優れたモノが売れるとは限らないからマーケティングは面白い
(競合の商品・サービスよりも)性能や機能が優れているから放っておいても売れるはずだ、という期待が空しい幻想に終わることが多いというのは、コンサルタントはもちろん、マーケティングに少しでも通じている人なら誰もが認識している現実です。ただこれはもちろん、性能や機能を磨き上げる努力を怠っていいということではなく、それらが成果を上げる(売れる)ための十分条件に過ぎないということです。
ビジネスの歴史を振り返ってみると、こういった例は枚挙に暇がありません。少し古い話になりますが、業界を揺るがした大きな例として、SONYの「ベータマックス」と他メーカー連合の「VHS」による家庭用ビデオ規格争い(1970-1980年代)、アップルの「Macintosh」(マッキントッシュ)とマイクロソフトの「Windows」(ウィンドウズ)によるパソコンの主導権争い(1980-1990年代)、などがあります。

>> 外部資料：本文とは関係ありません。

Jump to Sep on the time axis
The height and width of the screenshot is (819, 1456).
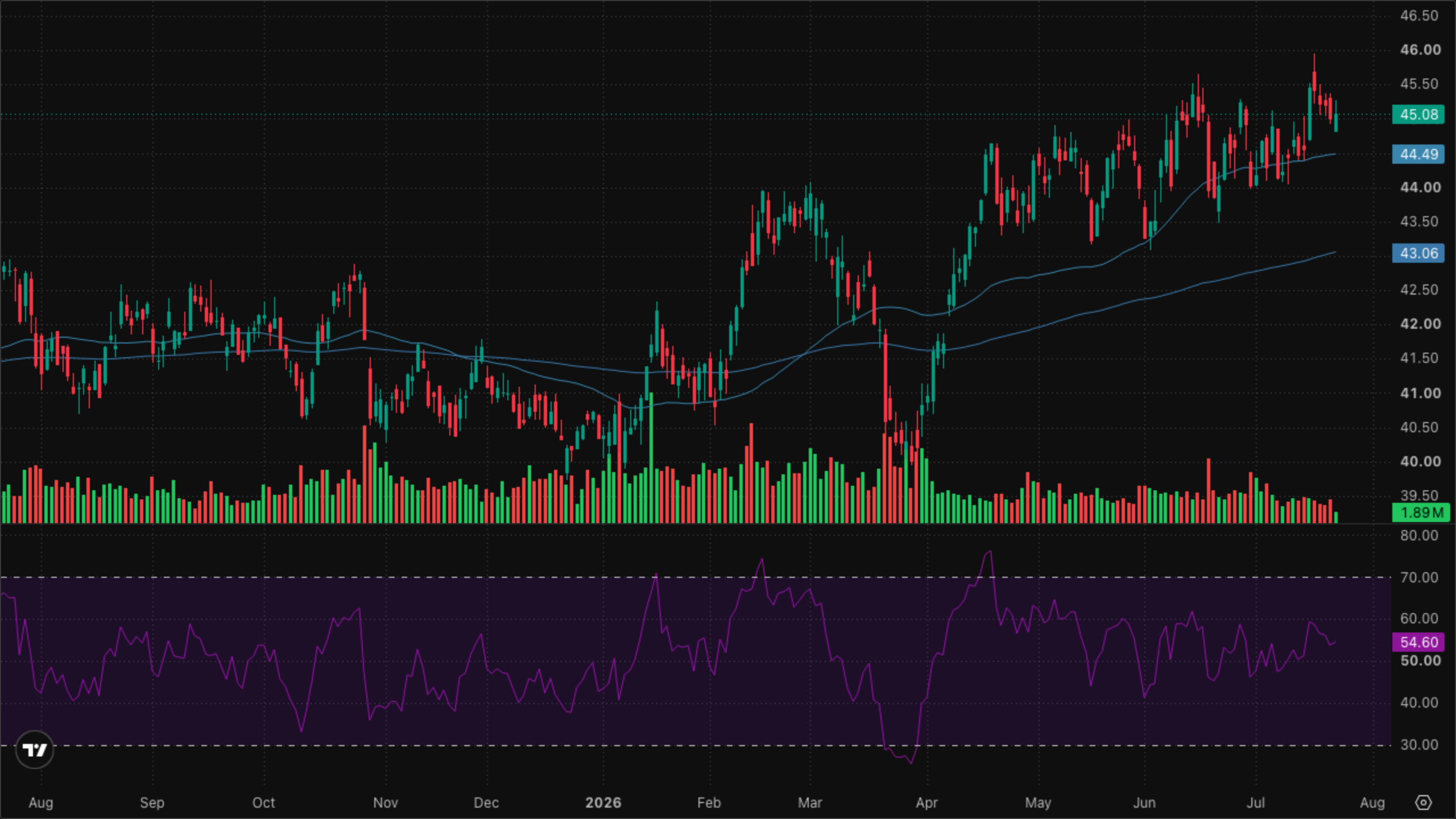(x=152, y=803)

結果、ビデオではVHS、パソコンではWindowsが勝者となり、その後のマーケットを席巻しました。ところが、そのどちらの争いにおいても、性能や機能については敗者のほうが優れていたとされています。
現在、VHSビデオはDVDやブルーレイなどに取って代わられましたが、Windowsは堅調に一定数のユーザーを維持しています。一方で、敗れたアップル社はその後、解任されていたスティーブ・ジョブズを再びトップに迎え入れ、iPhoneやiPadなどの革新的な商品を次々と発表しました。それらが爆発的にヒットしたことで、世界有数の大企業に成長したのはご存じの通りです。低迷していたMacintoshも大きな存在感を示しています(現在は「Mac」(マック)が正式名称)。ジョブズの不在により、Windowsと争っていた際には発揮することができなかった先見性とマーケティング能力が、ジョブズの復帰によって大いに発揮された結果と言えます。
同調心理を刺激する
冒頭にあげた厳しい現実をもっと分かりやすい例で言えば、ルックスや演技力の優れた俳優や女優が必ずしも売れるとは限らないということです。ルックスなどは主観も大きい要素であり評価は人それぞれですので、ここで同列に並べて言及するのは少々乱暴かもしれませんが、とはいえ芸能界は、マーケティングや売り出し方による成否の差が最も激しい世界かもしれません。
いずれにせよ、マーケティングの基本として、いかに競合相手との差別化を図るかということが大事なのはもちろんですが、それをどうやって世間に知らしめるかというところに大きなポイントがあります。その上で、この流れに乗っておかないと損をするという不安をあおるのです。特に、調和やバランスを重んじ、他の人間と協調する文化を大切にする日本人にとって、みんなが手に入れているものを自分も手に入れたい、勝ち馬に乗りたい、といった同調心理を刺激するのは、非常に効果があります。
バンドワゴンに乗る人々問題
前述した例のうち、Windowsについて考えてみれば、マイクロソフトの勝利の立役者となった「Windows95」というOS(オペレーティングシステム)は、日本でもフィーバーと言えるほど大きな話題となりました。そのマーケティング戦略の成功要因は、この流れに乗り遅れてもいいんですか、とばかりに国民の不安をあおりにあおったところにあります。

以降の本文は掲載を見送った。